Breaking News!
Berita Terkini dari Tolikara
Sejak tragedi kerusuhan massa yang menyusul terbakarnya beberapa kios dan rumah serta musholla di Tolikara, saya menahan diri untuk tidak membuat status, meskipun saya membaca di banyak timeline teman yang selalu menghujat Aktivis Islam Nusantara, cacian yang teramat pedih akan diamnya saya (beberapa langsung menyebut nama dan beberapa lain menggulirkan sarkasme yang bikin pilu).
Namun, meskipun diam saya dan sahabat saya, ustadz Abdul Wahab yang kini khidmah di Papua, tidak benar-benar diam, perlahan-lahan kami membangun isu "bangun kembali masjid di Tolikara." Meskipun membutuhkan dana tidak sedikit untuk bisa sampai ke Tolikara, saya meyakinkan Ustadz Abdul Wahab untuk bisa tiba di sana secepatnya, sebagai informasi saja, anggaran transportasi dari Jayapura ke Wamena lanjut ke Tolikara membutuhkan 3,5 juta rupiah, dengan medan cuaca yang tidak mudah dilintasi, butuh 4-5 jam menempuh perjalanan udara menuju Tolikara.
Ustadz Abdul Wahab baru saja kembali tersambung via telepon dengan saya dan dilaporkan bahwa signal internet sangat buruk di sana, beliau harus naik ke perbukitan terlebih dahulu untuk mendapat signal. Sebagian kita semoga bisa segera dengan cerdas memahami, bagaimana dengan situasi signal jelek, berita Tolikara berseliweran dengan deras di jagat Sosmed, diiringi dengan fitnahan, cacian dan segudang hinaan kepada aktivis Islam Nusantara. Faktanya, menurut ustadz Abdul Wahab, selain dari Pemerintah, Bulan Sabit Merah, baru NU yang tiba di sana. Karena itu KH. Ali Mukhtar, imam musholla Baitul Muttaqin yang juga aktivis NU tulen, senang sekali menyambut kedatangan ustadz Abdul Wahab, "beliau memeluk saya sambil menangis dan mengatakan, Alhamdulillah akhirnya ada saudara NU saya yang datang ke sini."
Maka, ustadz Abdul Wahab berinisiatif menyambungkan beliau via telpon langsung ke KH. Hafidz Taftadzani, waketum Ashibu PBNU untuk melaporkan keadaan terkini di Tolikara yang Alhamdulillah semakin kondusif.

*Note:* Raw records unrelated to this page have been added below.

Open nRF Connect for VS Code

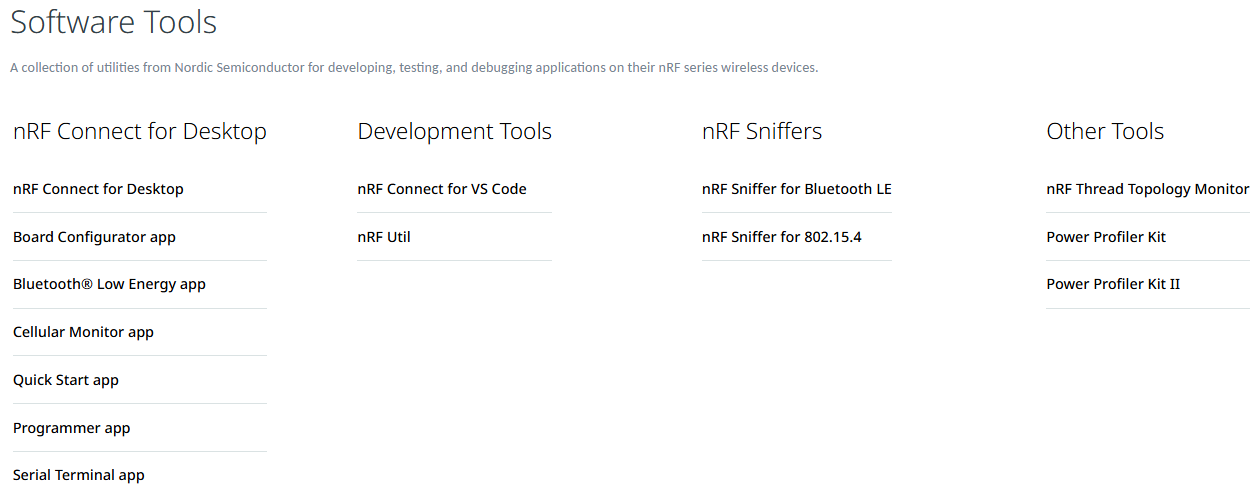point(442,189)
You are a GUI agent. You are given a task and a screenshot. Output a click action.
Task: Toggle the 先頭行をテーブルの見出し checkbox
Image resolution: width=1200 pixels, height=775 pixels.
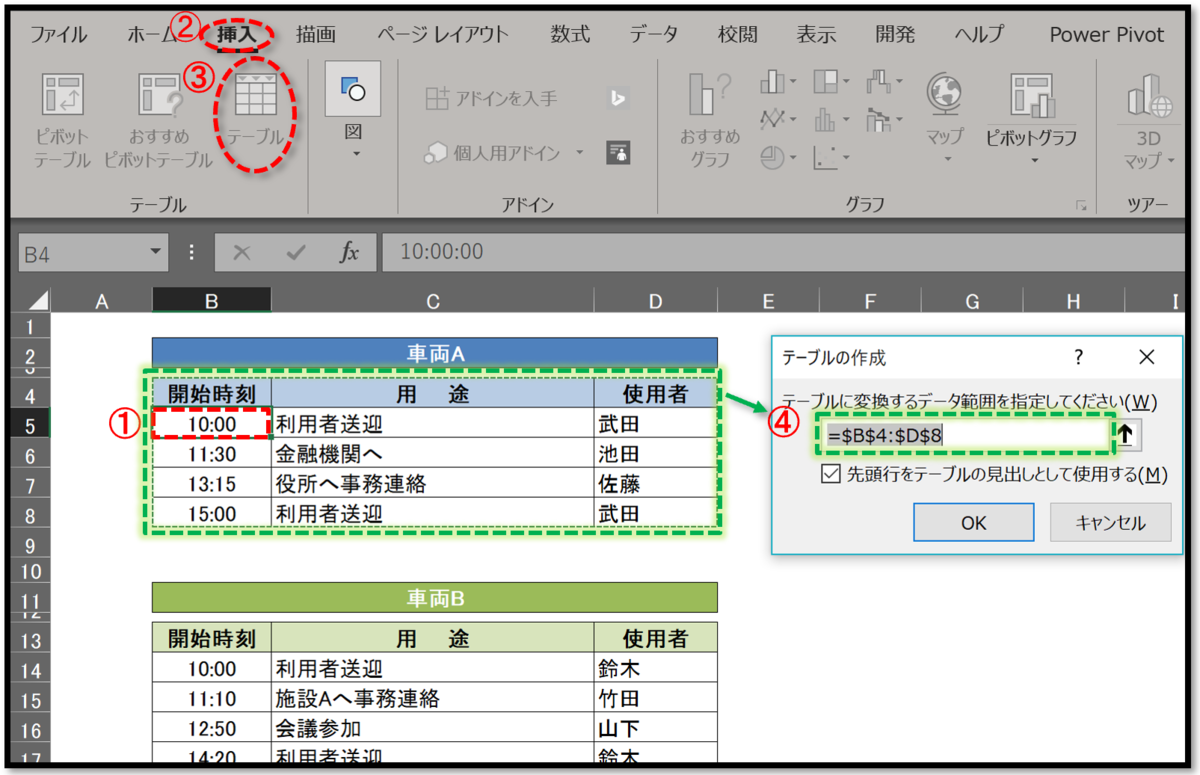830,474
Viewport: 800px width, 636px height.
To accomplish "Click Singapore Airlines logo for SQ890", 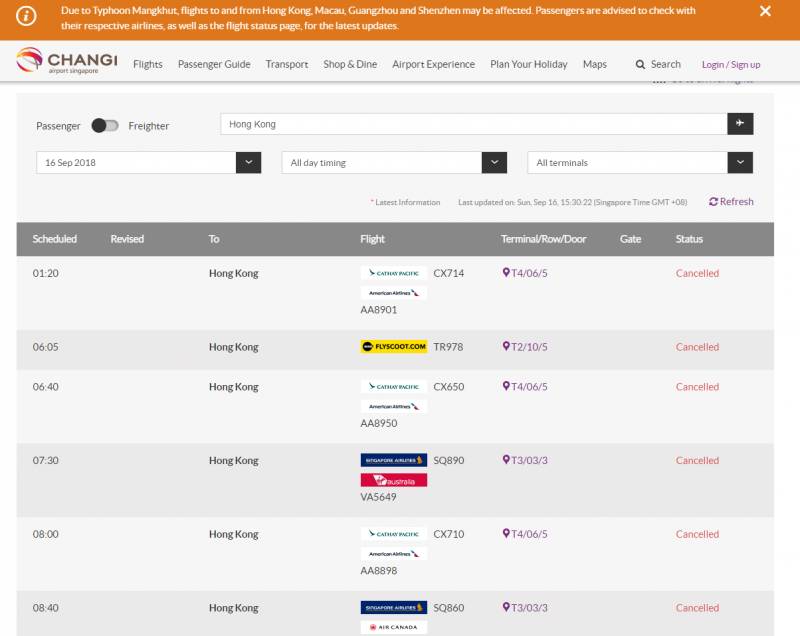I will (394, 461).
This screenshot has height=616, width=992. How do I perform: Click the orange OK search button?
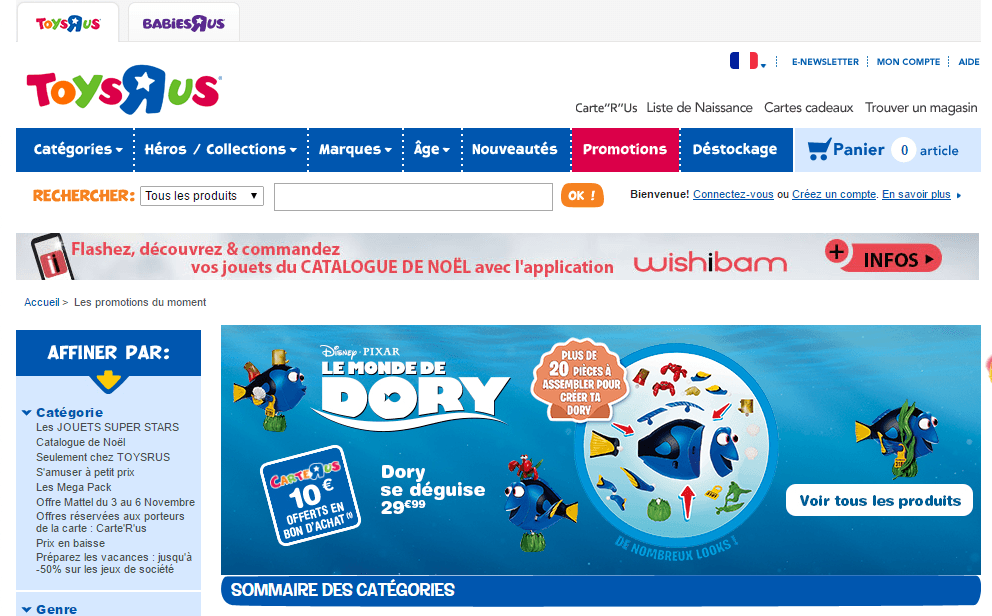(x=582, y=196)
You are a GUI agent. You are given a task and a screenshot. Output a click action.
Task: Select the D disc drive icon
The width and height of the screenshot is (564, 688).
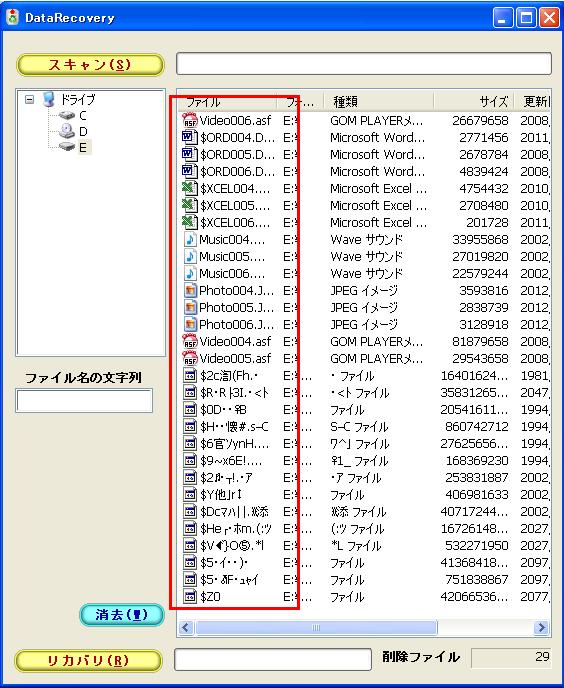[67, 131]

Saya sendiri kagum dengan keberanian dan kecepatan ustadz Abdul Wahab merespon gagasan mengunjungi langsung lokasi kejadian dan memberikan pelayanan kemanusiaan kepada para korban, hingga saat ini masih banyak korban yang membutuhkan bantuan baik medis maupun materi karena rumah mereka yang terbakar. Beliau anak muda yang berdedikasi tinggi dalam dakwah, meskipun siang hari hanya sebagai kuli bangunan dan sore hingga malam menggelar pengajian di Musholla, niatan mulia utk berdakwah tak pernah surut.

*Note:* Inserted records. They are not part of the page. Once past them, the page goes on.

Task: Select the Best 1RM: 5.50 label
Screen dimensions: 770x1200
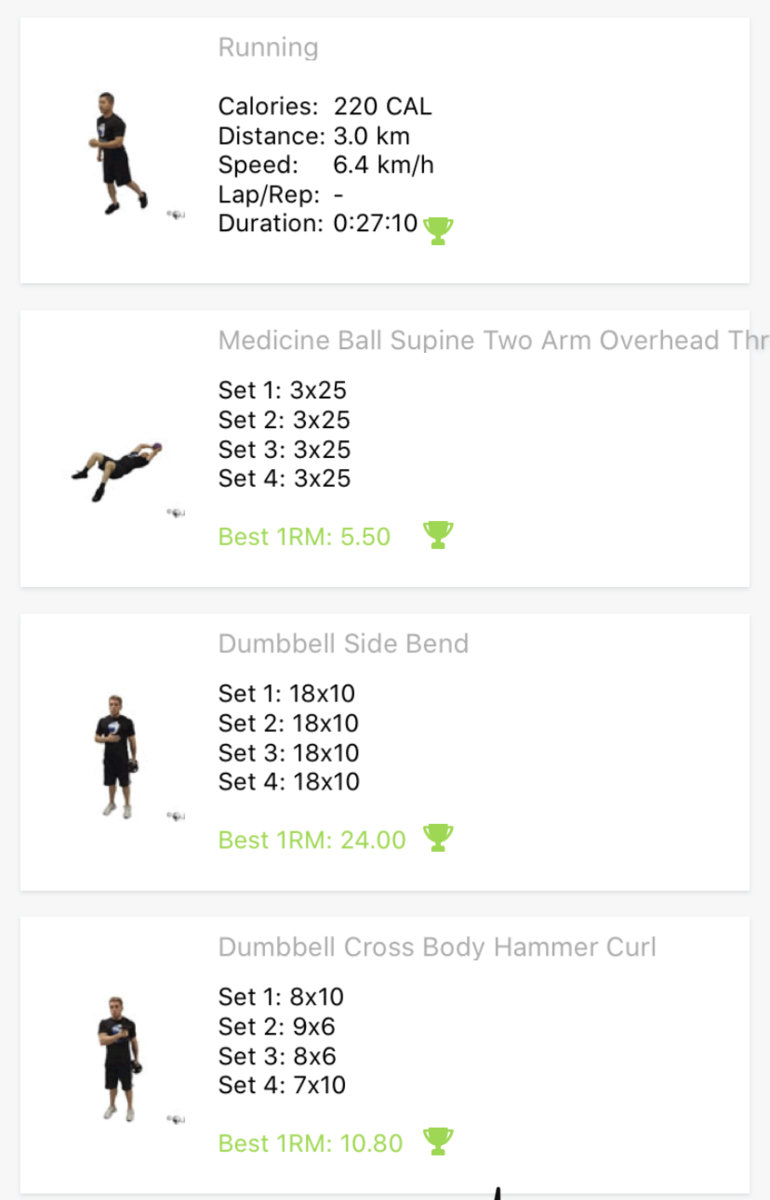Action: (304, 537)
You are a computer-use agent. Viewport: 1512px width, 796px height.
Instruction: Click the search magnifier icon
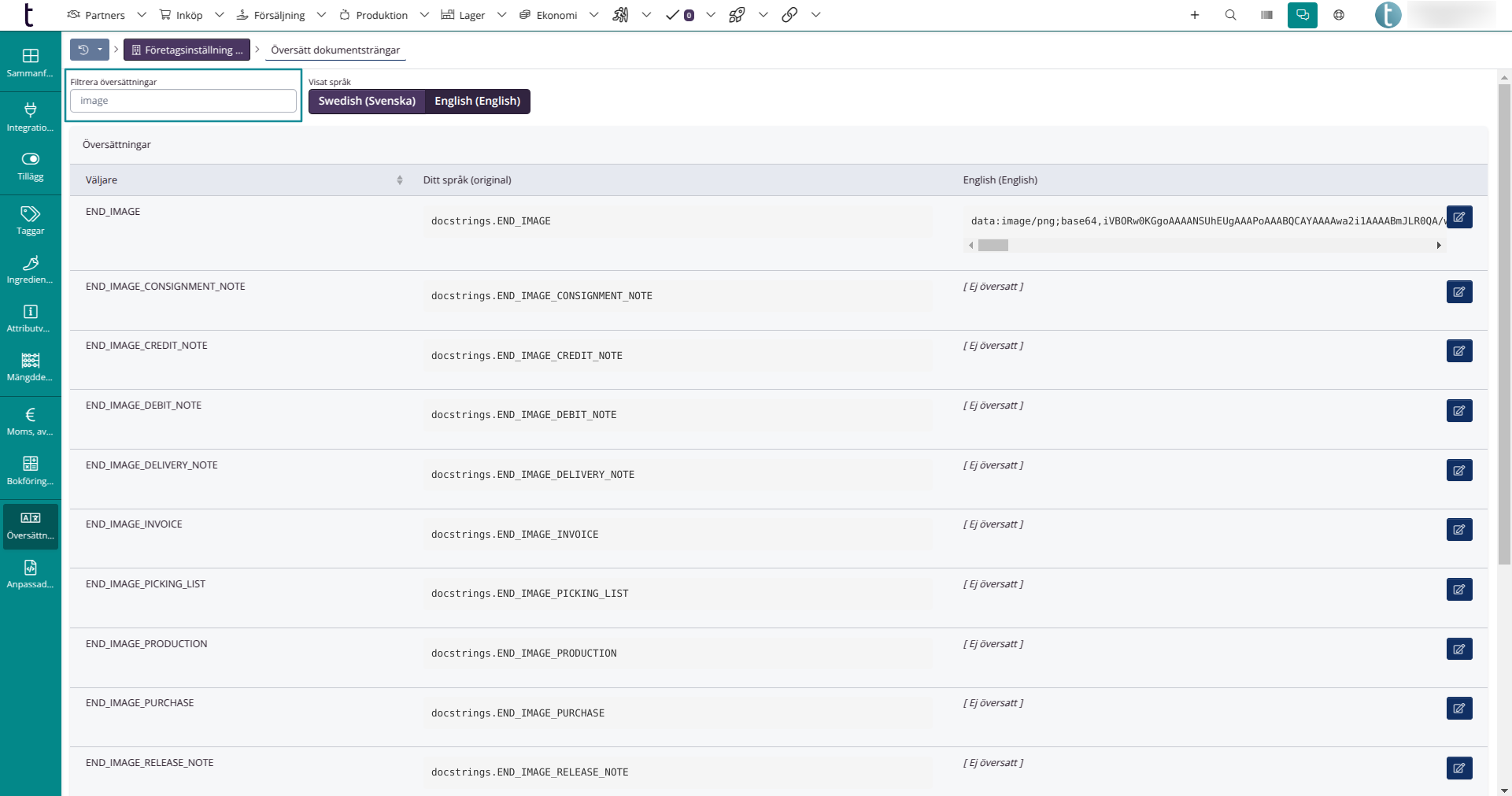[x=1230, y=15]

Atas nama persaudaraan di Nusantara, saya menyerukan untuk saya dan sahabat sebangsa, mari syi'arkan da'wah yang toleran, yang ramah dan memuliakan, bukankah sang nabi mengajarkan demikian?
Hentikan sudah membroadcast berita bernada kebencian, aktifkan saja alarm kemanusiaan untuk segera bertindak mulia membangun kembali perdamaian di Papua. Kalau seruan ini dipandang tidak benar, karena yang menyampaikan saya, maka mohon dengarkan dengan hati kalian, ini suara langsung dari Pak Ali Mukhtar, pimpinan Musholla yang terbakar, yang baru saja juga tersambung via telpon dengan saya, "Mohon sampaikan kepada semua kaum muslimin di luar Papua untuk menahan diri agar tidak terprovokasi oleh berita di media online, toleransi kami di sini sudah sangat baik, bahwa kemarin ada kerusuhan akibat miskomunikasi, pelan-pelan sudah mencair lebih baik, tadi ikhtiyar damai sudah difasilitasi Danramil dengan menghadirkan ketua-ketua gereja dan kami sudah berangkulan saling memaafkan."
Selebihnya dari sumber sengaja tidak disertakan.